What you will do —
What is needed is a faithful copy of all the records.

Input records —

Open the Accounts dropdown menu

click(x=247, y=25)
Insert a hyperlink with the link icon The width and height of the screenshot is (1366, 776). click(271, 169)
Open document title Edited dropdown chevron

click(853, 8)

Result of the exercise —
Open the Accounts dropdown menu

click(x=247, y=25)
Insert a hyperlink with the link icon The width and height of the screenshot is (1366, 776). click(271, 169)
Open document title Edited dropdown chevron

click(853, 8)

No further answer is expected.